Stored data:
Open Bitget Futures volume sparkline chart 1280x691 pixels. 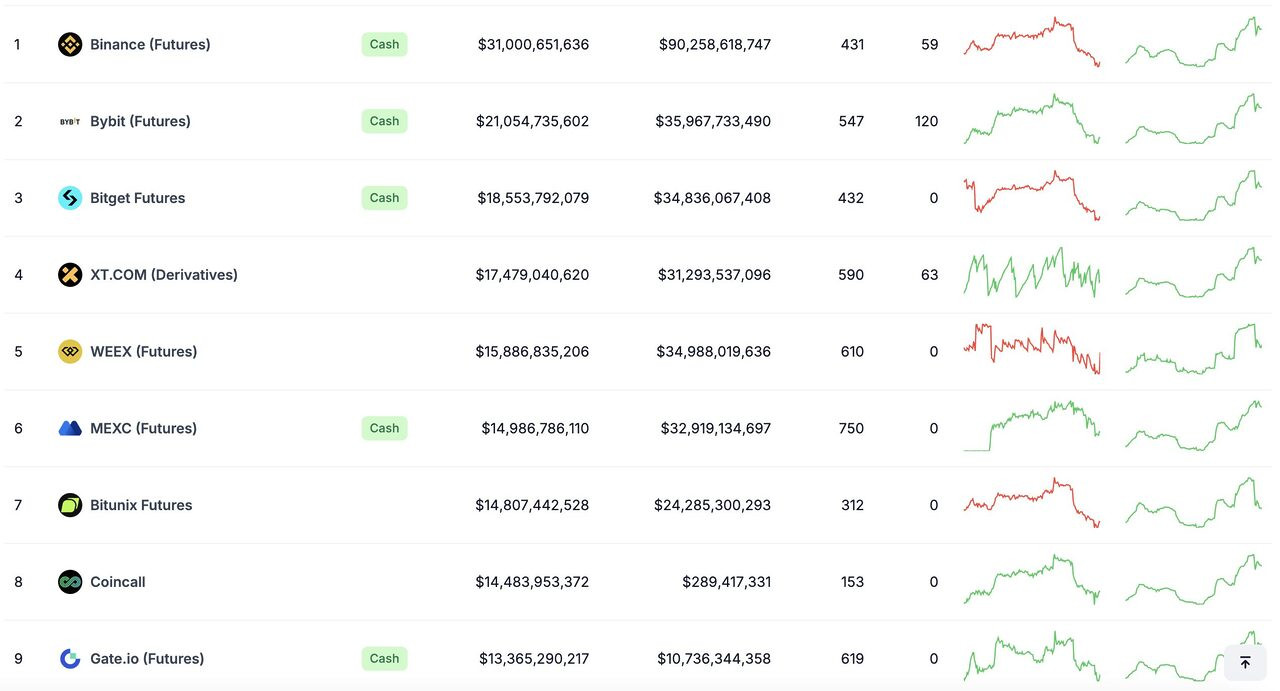(1192, 197)
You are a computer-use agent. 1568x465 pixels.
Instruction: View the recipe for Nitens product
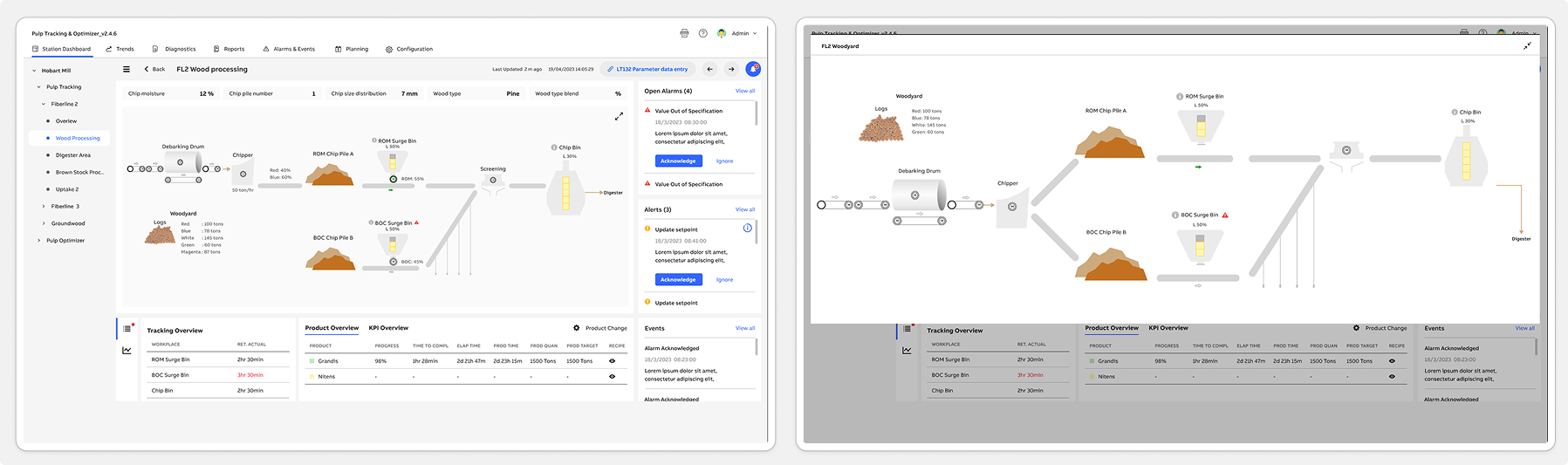coord(612,376)
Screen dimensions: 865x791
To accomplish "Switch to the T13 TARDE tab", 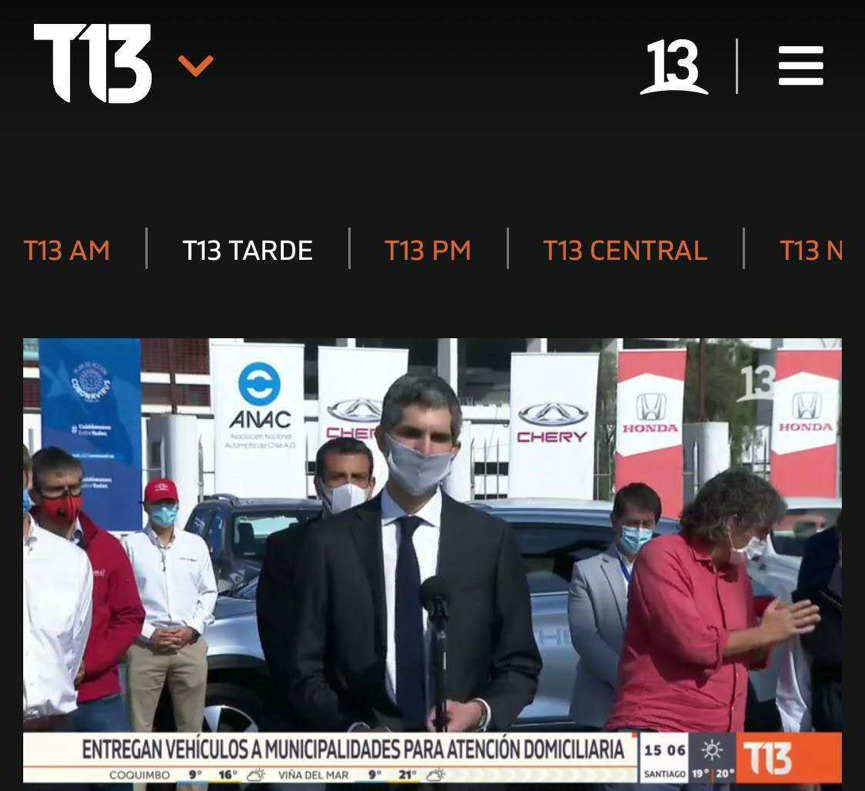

> _Exercise prompt_: Once the line containing "Screen dimensions: 865x791" is found in the records above, it and every line after it up to the last must be repeated exactly, without pictures.

> _Solution_:
Screen dimensions: 865x791
To accomplish "Switch to the T13 TARDE tab", 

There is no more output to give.